Question

A hollow cylinder with a very thin wall and a block are placed at the top of a plane with inclination $\theta ={45}^0$ above the horizontal. The cylinder rolls down the plane without slipping and the block slides down the plane ; it is found that both objects reach the bottom of the plane simultaneously.
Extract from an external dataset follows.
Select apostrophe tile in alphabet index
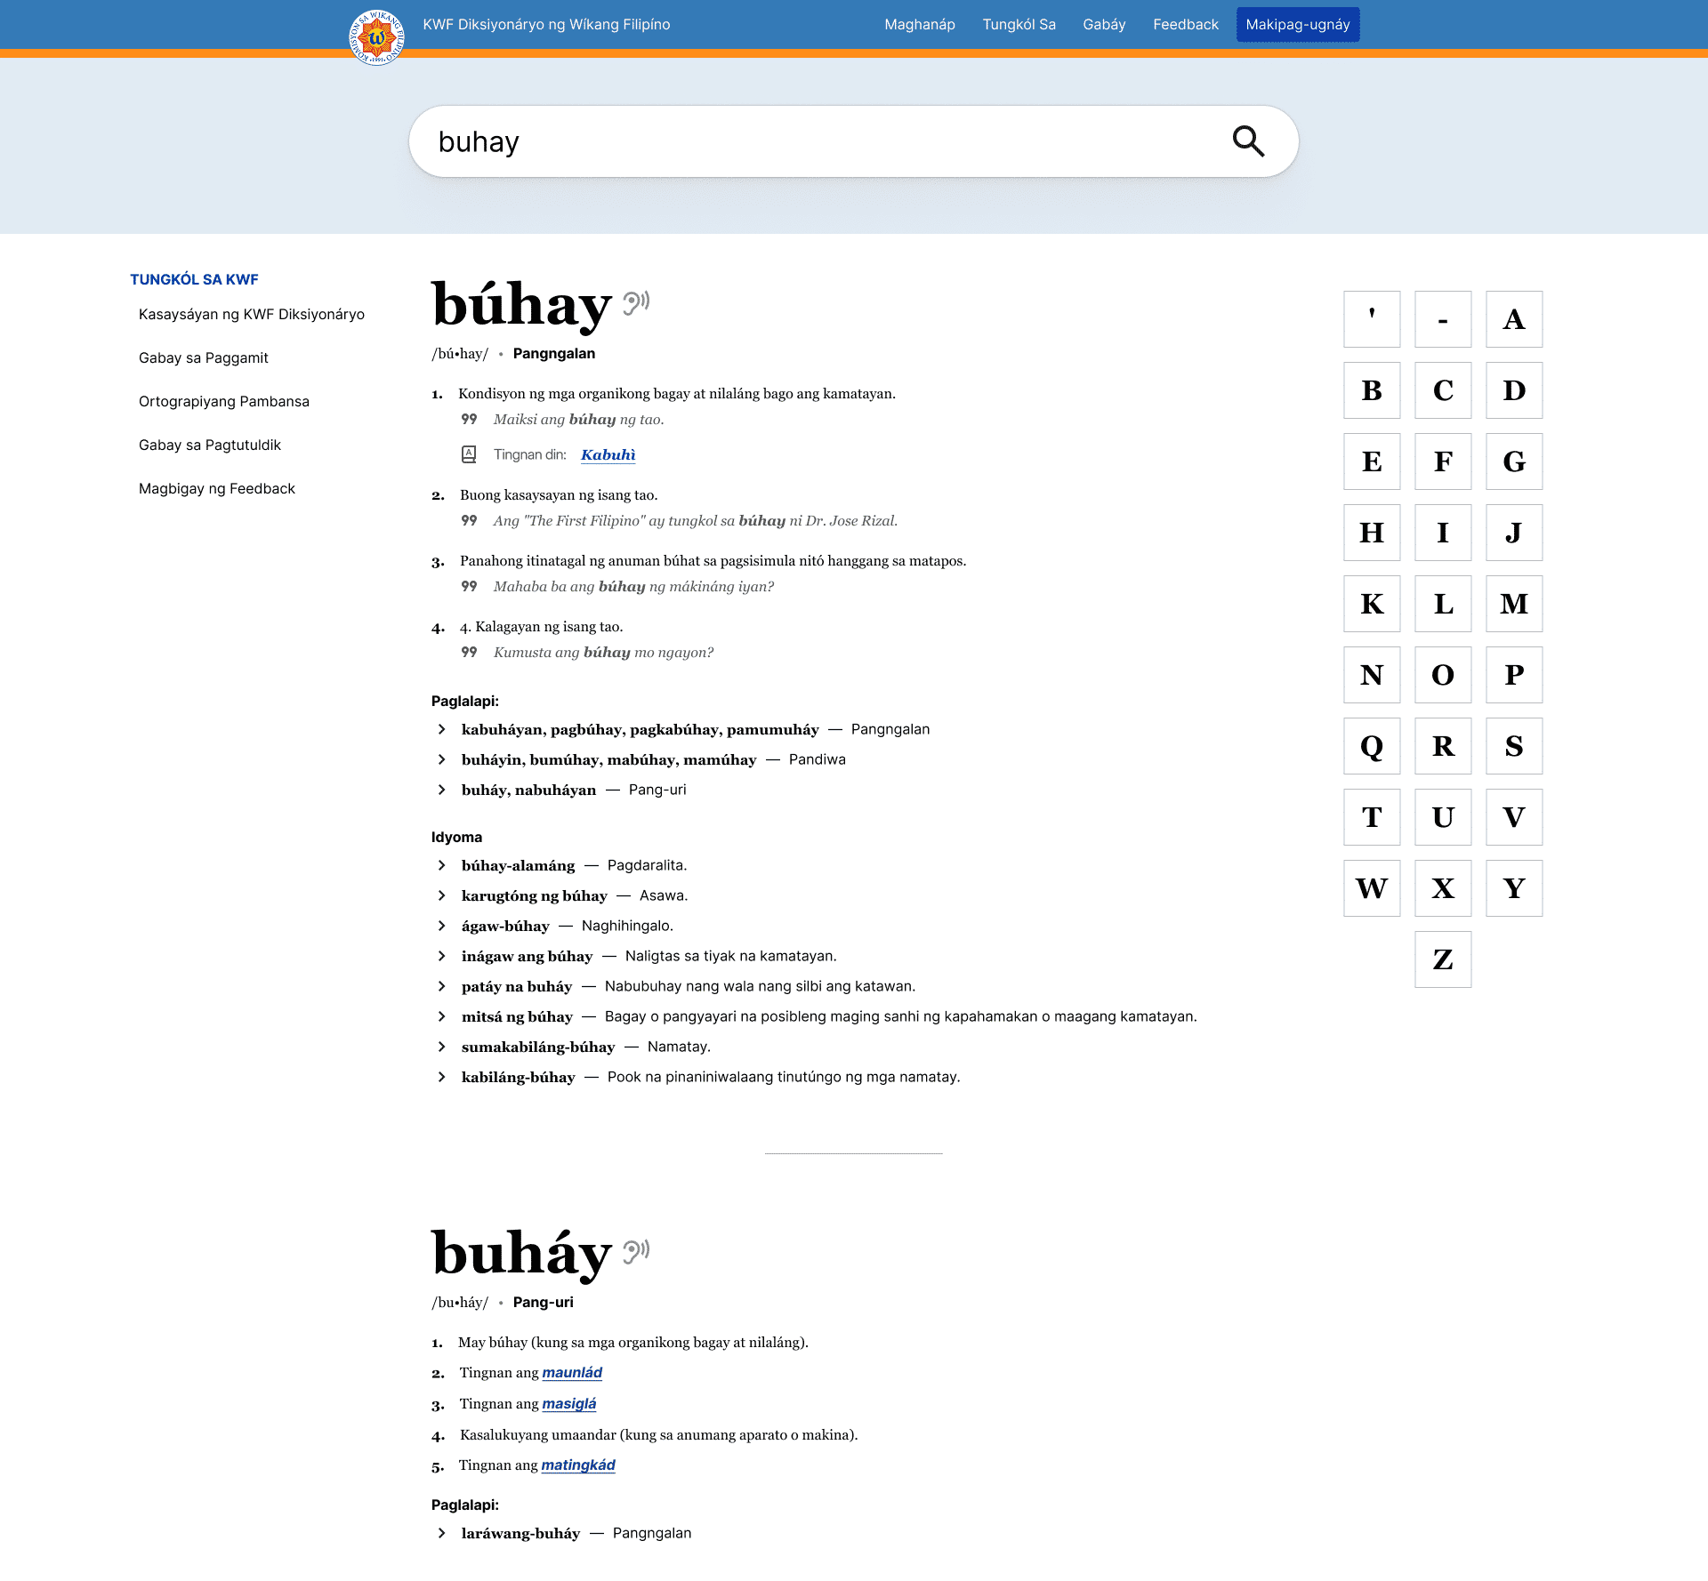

If the coefficient of kinetic friction between the block and the plane is $\mu$, find the value of 18$\mu$

Answer 1

$mgsin\theta -f=ma=m(gsin\theta -\mu gcos\theta )$

$fR=m{R}^2\alpha$

$=>f=ma$

Acceleration of the cylinder:

$a_{cylinder}=\frac{g\sin \theta }{1+\frac{I}{m{R}^2}}=\frac{g\sin \theta }{1+\frac{m{R}^2}{m{R}^2}}=\frac{g\sin \theta }{2}$

$a_{block}=g\sin \theta -\mu g\cos \theta$

Given,

$a_{cylinder}=a_{block}$

$\Rightarrow \frac{g\sin \theta }{2}=g(\sin \theta -\mu \cos \theta )$

$sin\theta =cos\theta$ since $\theta ={45}^{\circ }$

$\Rightarrow \frac{1}{2}=1-\mu$ since $sin\theta =cos\theta$ due to $\theta ={45}^{\circ }$

$\Rightarrow \mu =1-\frac{1}{2}=\frac{1}{2}$

$\Rightarrow 18\mu =18\times \frac{1}{2}=9$